Received: 14/11/2014
Accepted : 23/03/2015
In Press: 25/08/2015
Published: 05/10/2015

Abstract

OBJECTIVES:
Information on new drugs does not include their possible effects on pregnancy because pregnant women are excluded from clinical trials. Although not classified as teratogenic in animals, limited data is available on biological anti-rheumatic agents and their safety in human pregnancy. The aim of the study is to evaluate the safety of biological drugs in pregnant patients with chronic arthritis.
METHODS:
Pregnancy outcome and maternal disease variations were prospectively followed in six Italian Rheumatology Centres. Patients exposed to biological agents during the periconceptional period or during pregnancy were included in the study.
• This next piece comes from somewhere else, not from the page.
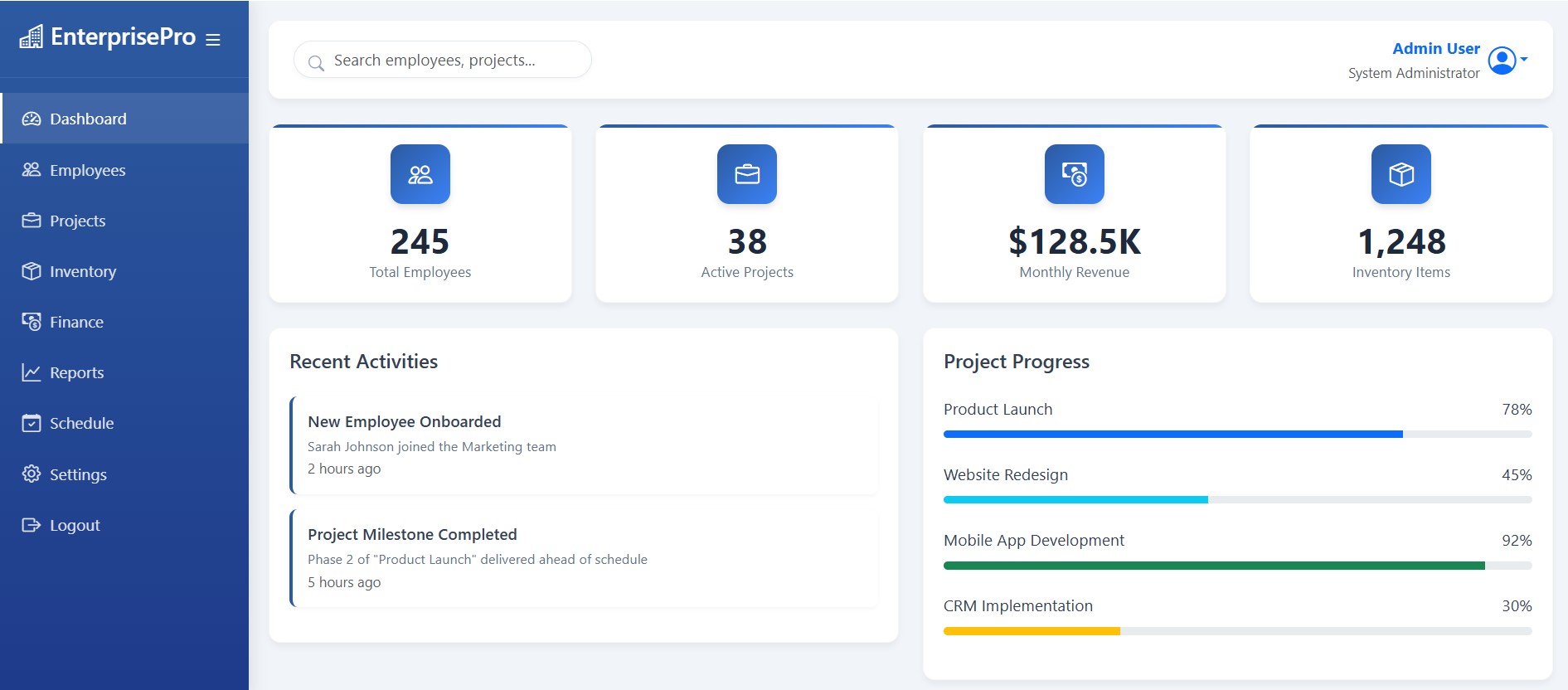
Task: Toggle the sidebar hamburger menu
Action: point(213,40)
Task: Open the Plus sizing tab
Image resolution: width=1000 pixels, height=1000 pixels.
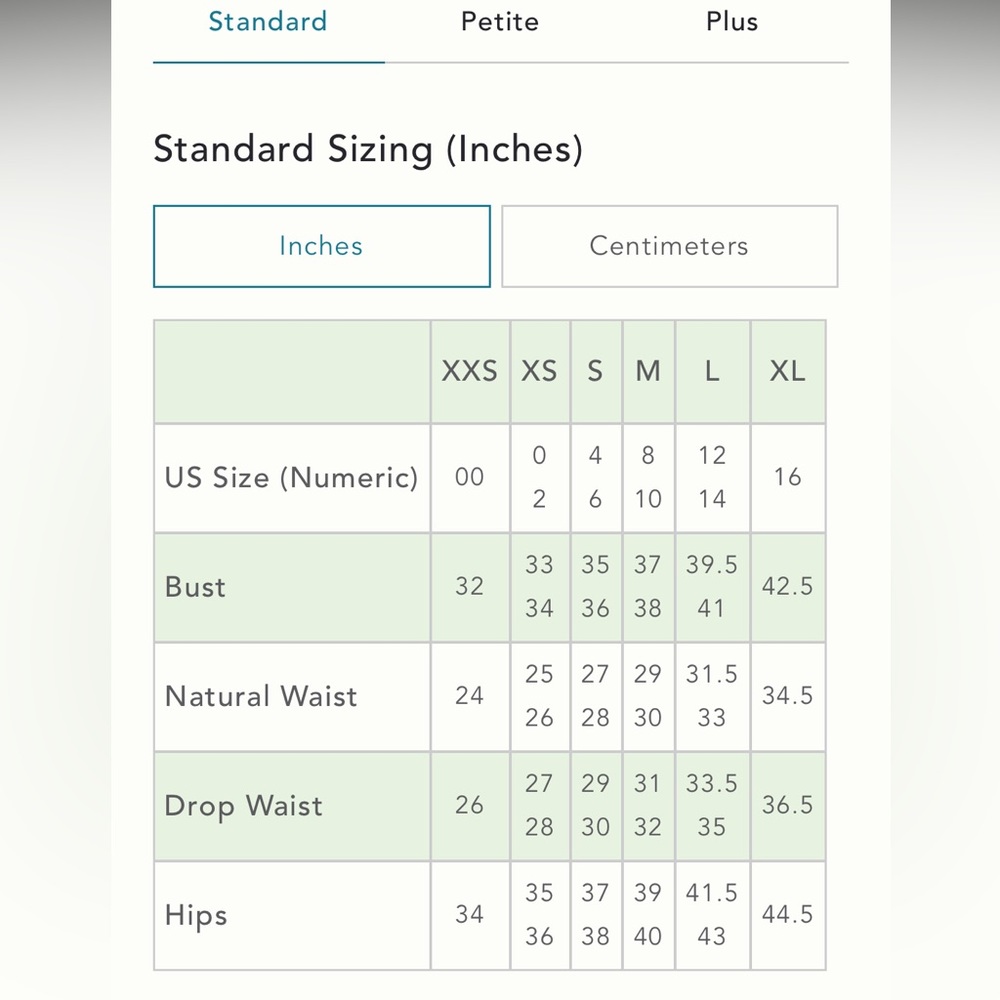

The occurrence of congenital malformations as well as the obstetric and neonatal outcomes were assessed.
RESULTS:
Between 1999 and 2013 we identified 79 exposed pregnancies in 67 women affected by different rheumatic diseases with peripheral chronic arthritis. At the time of the start of pregnancy, 56 patients were taking etanercept, 13 adalimumab, 3 infliximab, 2 each certolizumab-pegol and rituximab, 1 each golimumab, anakinra and abatacept. Biological treatment was stopped after a mean of 41 days since documented pregnancy. Live births were reported in 66% of pregnancies. The rate of spontaneous pregnancy loss was 20%. Only one congenital malformation was reported.
CONCLUSIONS:
TNF-alpha inhibitors can be considered safe in the periconception period, representing a possible therapeutic choice also in young women affected by an aggressive form of chronic arthritis and hoping for a pregnancy. Reports of exposure during 2nd/3rd trimester are still limited and suggest caution. Experience with abatacept, tocilizumab, anakinra and rituximab in pregnancy is insufficient.